Sunday, January 13, 2019

Safe House

I love to run.  If I could run all day, every day, I would.  It is my exercise.  It is my therapy.  It is my fun.   I also love Disney.  I love the parks, the hotels, the characters.  It is my happy place.  It is the place I go to with the people I love.  I love combining my two loves, so I RunDisney.  There are a lot of people like me.  They congregate in different places, and one of those places is FaceBook.  I belong to two Disney running Facebook groups.  They couldn't be more different.
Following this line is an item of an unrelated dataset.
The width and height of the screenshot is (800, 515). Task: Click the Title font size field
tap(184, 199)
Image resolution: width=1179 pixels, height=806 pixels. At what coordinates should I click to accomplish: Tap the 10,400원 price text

Both groups are composed of members who love Disney and love running.  In the one group, all the members also are fans of a specific Disney podcast, and the group is also smaller.  In both groups, members post questions about running in general and Disney races in particular.  In both groups, people post their runs and their times.  Yet, one group feels safe and one does not to me.  In only one group do I post my post-run photos and times.  Why is that?  Why does one group feel safe and one does not?  Here are the difference between the groups.  First, I have never heard a negative or snippy comment from any poster in the "safe" group.  That doesn't mean that they don't discuss the difficult topics.  They just put a more positive and kinder spin on on it.  Second, this group makes it a point to have in person meet ups (and many of them) during each RunDisney weekend.  Probably the second difference is the reason for the first, but I don't know. The "safe" group feels more like friends.

When you end up in the Trenches, you find out that there are a lot of other people who have been there before you.  So many of them want to tell you about their experience, because after all, you have both been in the same place.  Some of these people are wonderfully helpful.  Others are really critical of you and your case.  They tell you how they got screwed in their divorce, or that they got a much better deal than you're getting.  They tell you their attorney was tougher than yours.  They make you question everything that's happening to you, every decision you make  They make you feel terrible about yourself.  Why? Because you ignore your gut. You see, I get it.  I belonged to the the "unsafe" FaceBook group long before I joined the other.  I read all the posts, yet I never posted.  Something in my gut told me not to trust, that it wasn't safe.  I listened to it, but I didn't know I did until I joined the second group and knew what feeling safe felt like.  I bet if you think really hard, you can say whether a friend's or your attorney's advice felt "right."   Does what your attorney advises feel right?  Does what your friends tell you feel right?  If so, which friends?  Think about why you feel that way.  Dig deep.  Think hard.  Trust the feeling. Trust your instincts.  Read Gavin deBecker's The Gift of Fear.  Here in the Trenches.

Sunday, January 6, 2019

The Wedding Bell Blues?

My cousin is getting married!  I'm so excited for her.  I'm not so excited for her mother, my aunt.  It is tough being the mother of the bride, no matter if you're planning, paying for or just being in the wedding party.  As the mom of one of the guests of honor, a lot of eyes are on you - and a lot of people are judging how you look (admit it, you check out what the mothers are wearing).  My aunt is not your traditional mother of the bride.  She never wears dresses, in fact in almost forty years, I have only seen her in a dress maybe twice, and one of those times was in her own wedding.  Most mothers of the bride wear dresses, and this fact is causing both my aunt and cousin a lot of stress.  My aunt wants to look beautiful for her daughter's big day, but she also wants to be comfortable in her skin.  My cousin also wants mom to look beautiful, but she's concerned that pants may not be formal enough.  My aunt is nothing if not determined to look beautiful her way.  My mom, my aunt and I spent almost an entire day searching online for an appropriate outfit.  Still nothing purchased, but she's getting closer to finding an outfit that pleases both her and her daughter.

I know, I appear to be reaching for a connection to the Trenches, but bear with me.  When clients come into the Trenches, many times they think a divorce is a divorce is a divorce.  If their friend was married 30 years, stayed home for 20 and got a significant alimony award, and they were also married 30 years and stayed home for 20, then they should get at least the same significant alimony award.  Easy, peasy, breezy.  Unfortunately, that's not how it works.  Every divorce, like every wedding, is unique.  No two people and no two marriages are alike.  It follows therefore, that every divorce would also be different.  And so they are. You did your wedding your way, in a manner that speaks to you.  That also how you should handle your divorce.  Here in the Trenches.